What if I let those dates go as just numbers on the calendar where I happened to have doctors appointments? What would it be like to be as naive in my thinking now as I was then? What if I still believed that my daughter was in good hands, that I was growing her safely in my stomach? That's it: just ordinary days that help add up to 365 days in a year.

The reality is that if I still had that naivety it would mean she wouldn’t have died.

It would mean that just this morning I would have watched her climb the stairs of the school bus as she embarked on the very last day of school before spring break. I would anxiously await her arrival home to commence the next eleven days that would be filled with sleepovers with grandparents, a girls date to a local bakery for cookies and milk, and some one-on-one time with her daddy.

I would remember March 11th as the start of her very first spring break. Naturally, I would remember that the weather was warmer and sunnier than the usual gloomy Minnesota spring days. I would remember that she wore a t-shirt to school with orange butterflies on the front, an item she begged me for during our latest Target trip.

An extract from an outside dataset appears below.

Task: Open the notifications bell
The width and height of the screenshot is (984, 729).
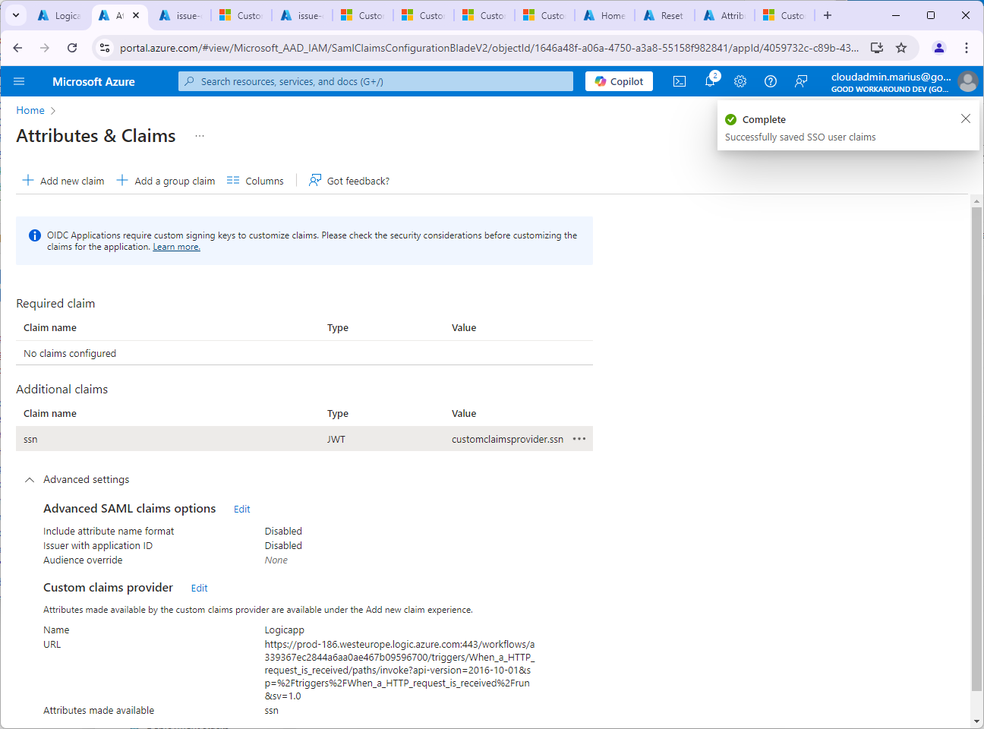Action: click(710, 81)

If this was my reality, I wouldn’t need to remember the dates when our medical team failed her, the dates I used to punish myself for not knowing she needed me most, for not demanding more from the medical staff. If this was my reality those dates would have fallen out of the palm of my hand the moment she was born alive as new dates filled my mind. Dates of milestones met, doctors appointments completed, playdates arranged, and birthday parties planned.

There would be so many dates that, at times, my mind would swirl with happiness and gratitude for the dates I simply can't recall.

What dates do you remember? Have those dates become more or less significant over time? Do you remember these dates alone, or share the memories with others?